De montañas y sombreros

De montañas y sombreros

Ignacio Yaguez

08/08/2018

Si cuando Ágata Monterrey descubrió aquel bazar alguien hubiese acertado a inmortalizar su cara, muchos habrían podido comprobar que la felicidad es a veces tan material como un buen sombrero de copa.

Los ojos le brillaban incesantes mientras sus pequeñas piernas recorrían aquel laberinto de sombreros con el mismo ritmo y velocidad que unas tijeras de podar bajo la mano de un jardinero experto.

Sombreros, turbantes y todo tipo de tocados se erigían en montañas gigantescas que no entendían de orden y que susurraban invitaciones a lo desconocido. Un bombín beige le susurró desde lo alto de una de aquellas montañas y Ágata no pudo evitar dar un salto de la emoción. Tras no encontrar a nadie que le ayudase a bajar el bombín de las alturas, la joven se aventuró a escalar los sombreros que lo separaban del suyo.

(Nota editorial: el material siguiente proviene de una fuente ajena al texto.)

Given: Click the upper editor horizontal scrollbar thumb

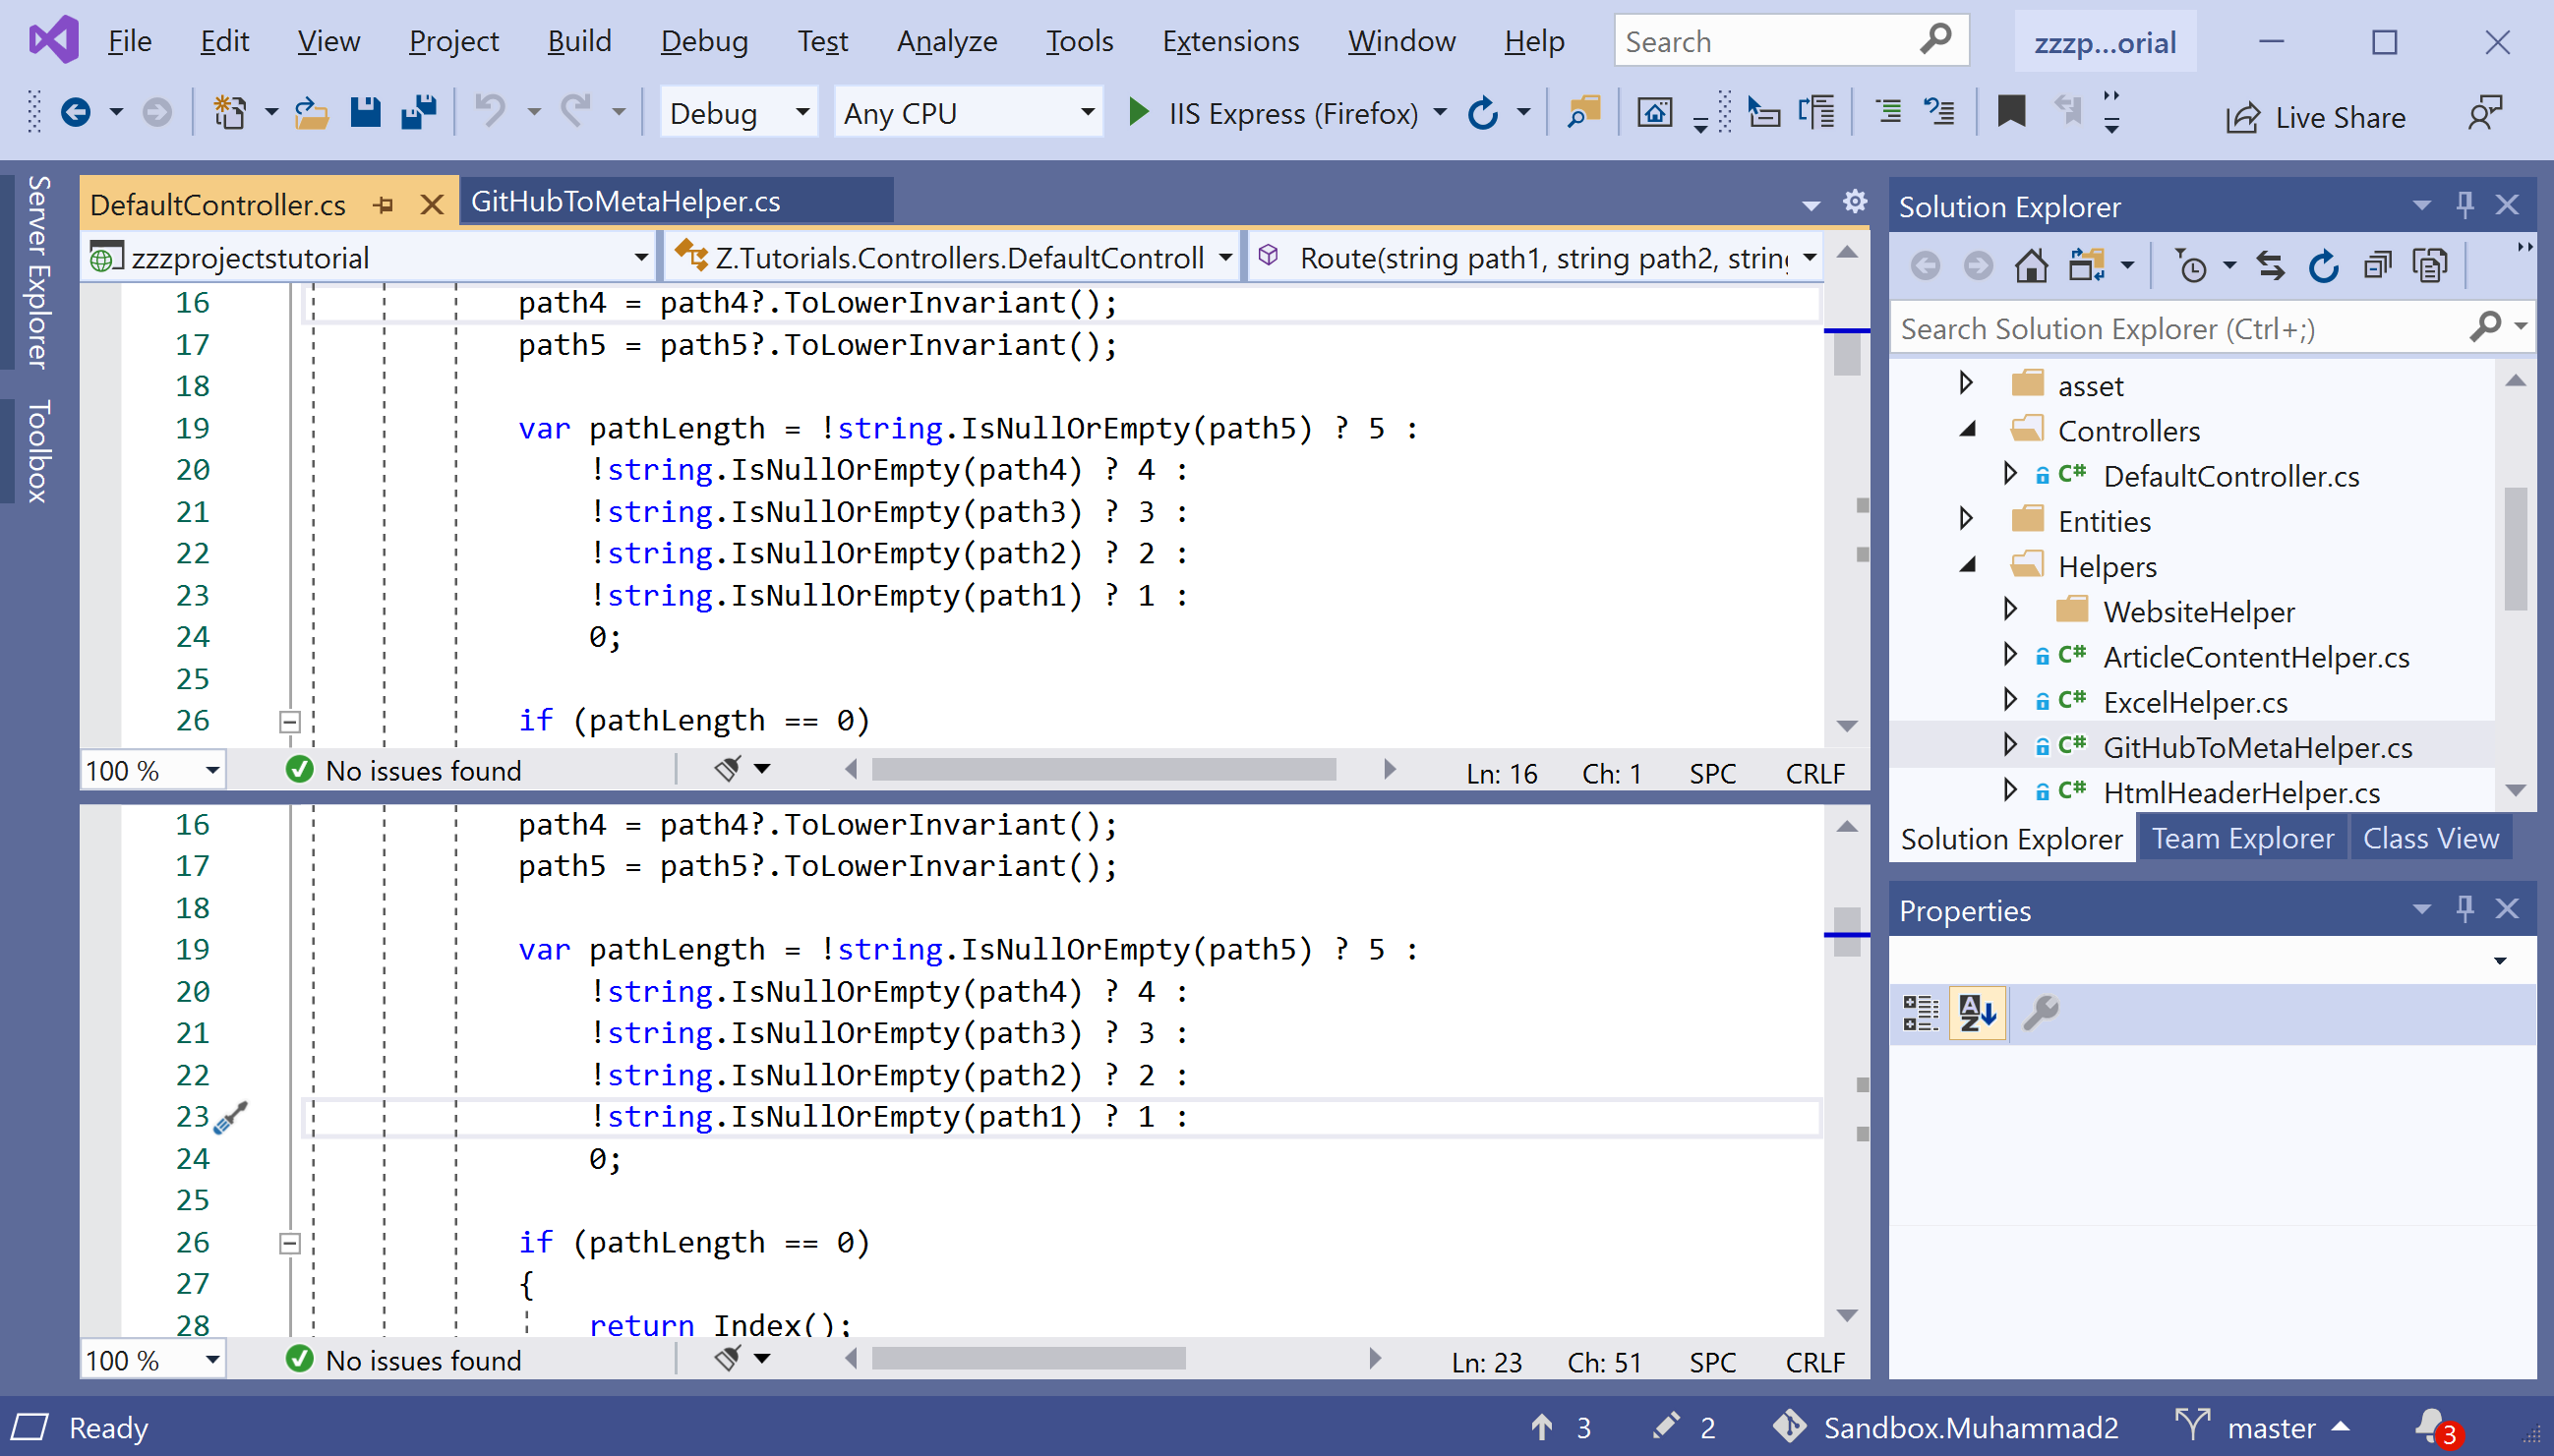Looking at the screenshot, I should tap(1103, 769).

Ágata siguió decidida incluso después de darse cuenta de que el bombín estaba más alto de lo que había pensado inicialmente. Sombreros se despeñaban al suelo con cada movimiento, pero había algo en ella que la empujaba a seguir con la escalada, por mucho que la altura a la que se encontraba empezase a rozar lo peligroso.

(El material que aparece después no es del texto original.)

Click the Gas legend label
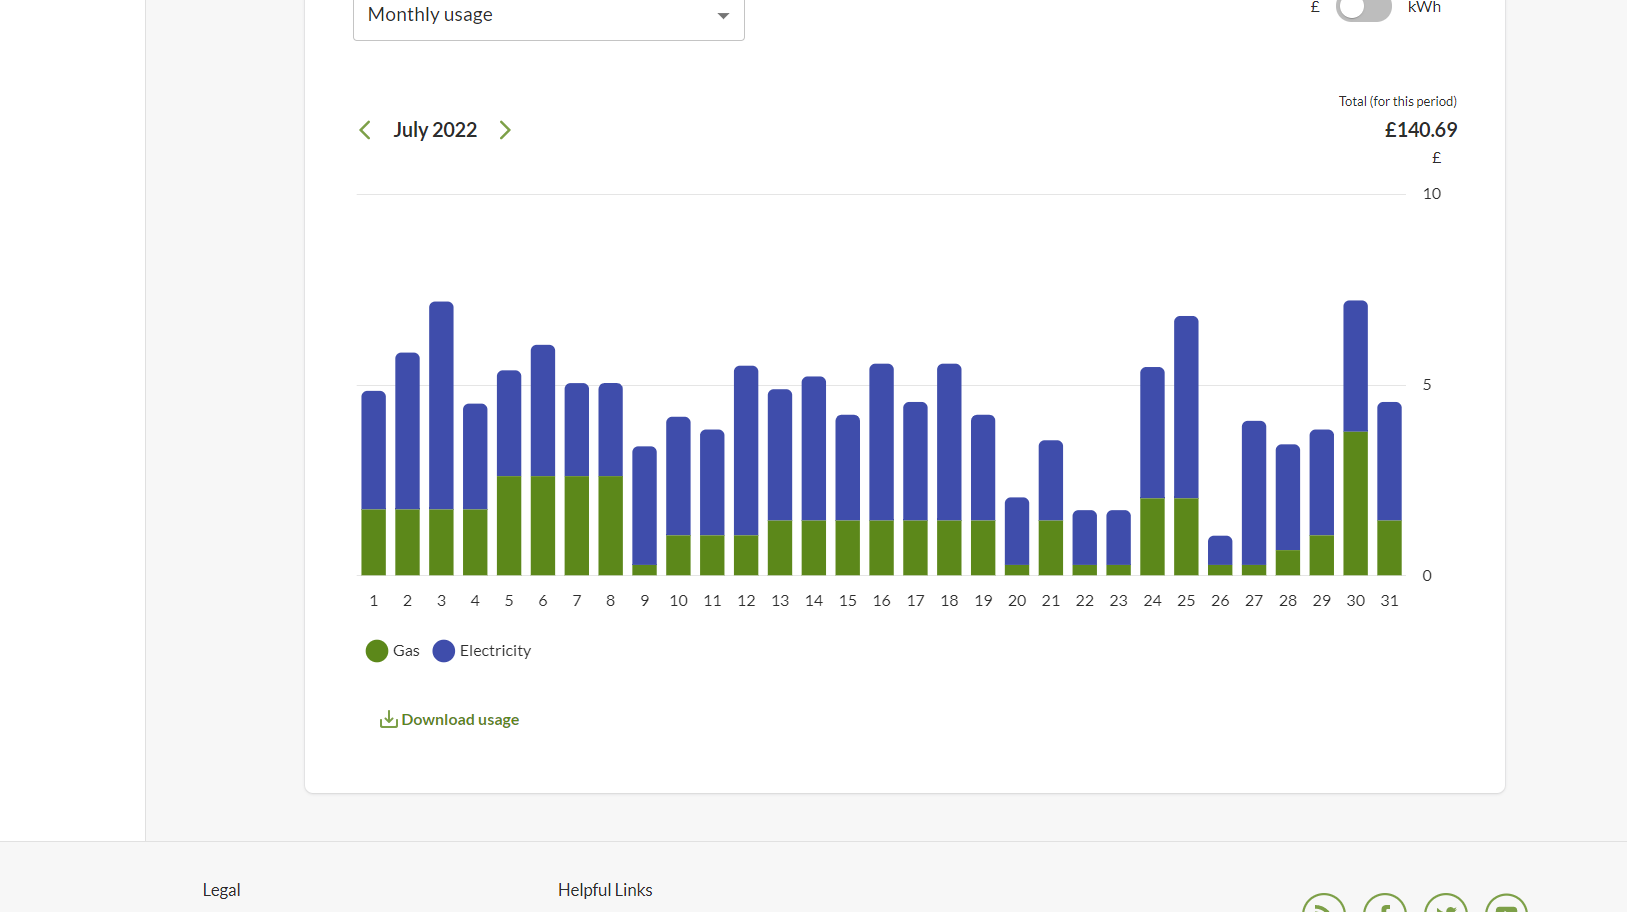 point(406,651)
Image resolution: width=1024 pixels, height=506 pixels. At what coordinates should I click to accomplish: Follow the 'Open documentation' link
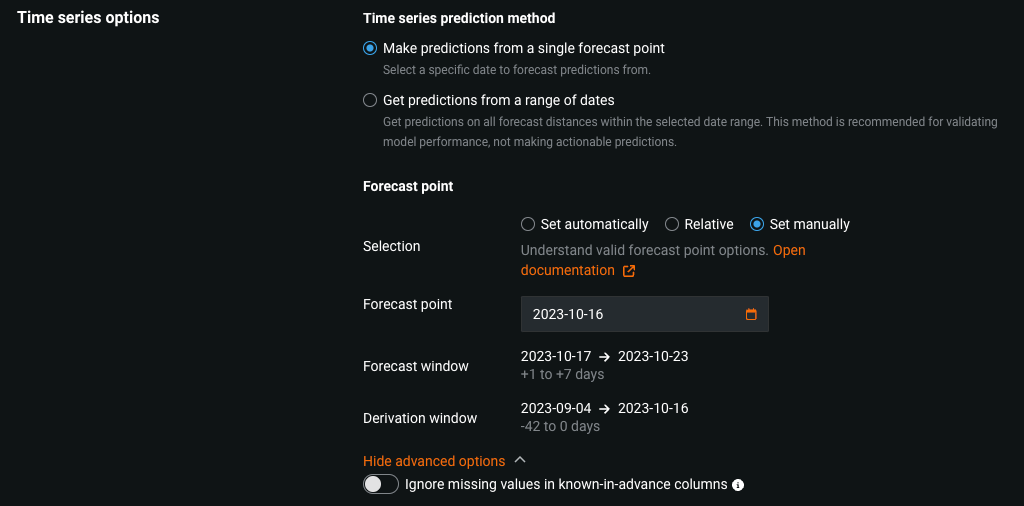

Finalmente llegó a donde se encontraba su bombín. Admiró su premio durante un tiempo sentada en un refugio que había hecho ella misma al aplastar unos cuantos sombreros hacia las entrañas de la montaña. Tras regocijarse de su conquista levantó los ojos y comprobó como su montaña no era ni de lejos la más grande de las que se podían ver en el horizonte. Con el bombín puesto contempló al sol poniéndose entre los telares del bazar, con las montañas de sombreros ocultándolo a ratos y el silencio de la tarde dominándolo todo a su paso.

Tras haber repuesto suficientes fuerzas, Ágata empezó el descenso de la montaña con meticulosa prudencia. Tenía el bombín aún puesto en la cabeza, pero se lo había forzado aplicando la suficiente presión para que éste no cayese en medio de la tarea. Si el sombrero saliese volando a esa altura, seguramente acabaría a kilómetros de allí y todo su esfuerzo habría sido en vano.

Como las cosas que se hacen bien se hacen despacio, Ágata llegó al pie de la montaña al anochecer. Tardó cuatro horas, una más de las que había empleado para el ascenso. Había procedido con movimientos lentos, que había ido supervisando en todo momento. Fue tanta la atención que puso en el descenso, que al ir llegando al pie de la montaña no se percató de que sus alrededores le eran extraños.

No había rastro de la tierra arenosa del bazar ni de sus muchas tiendecillas. Ahora le rodeaba una frondosa vegetación que no había visto jamás. La luna brillaba orgullosa entre las pequeñas estrellas que nadaban en la oscuridad de la noche.

Unas voces se abrieron paso en la noche y Ágata corrió a esconderse detrás de un pequeño derrumbamiento de sombreros. Las voces pasaron por delante del escondite de la joven y Ágata pudo ver a tres hombres. Uno de ellos andaba como si fuese el líder y los otros le seguían como las rémoras siguen al tiburón. Justo antes de que los tres individuos dejarán atrás el refugio de la joven, una voz grave hizo eco entre las montañas:

–¡Aquí, está aquí!

Los hombres se giraron de inmediato y empezaron a recorrer los alrededores como perros rabiosos. Ágata había oído la voz desde cerca, pero no se veía a nadie más a su alrededor. Pensó que se debía tratar de una falsa alarma.

–¡Por aquí, por aquí!

Cuando se percató de que había sido su querido bombín el que le había revelado, la joven pegó un grito de disparatadas dimensiones que terminó por delatarla. Los tres hombres la acorralaron y cuando la vieron arrodillada con el bombín parlante en la cabeza se echaron a reír. Ágata les enseño el pasaporte sin saber bien porqué, lo que avivó el fuego de las burlas del trío. Ágata, que no sabía que encontraban tan gracioso, intentó sin éxito razonar con ellos mientras la levantaban y la introducían en las tinieblas de la selva.

Aquella noche la joven acabó en una celda pequeña con poca cosa. Y lo que quedó en una esquina de la celda fue una jaula de madera. Y era en aquella misma jaula donde el bombín seguía con su monólogo, parloteando sin pausa entre las carcajadas de los carceleros y los llantos de Ágata, que ahora tan sólo quería despertar.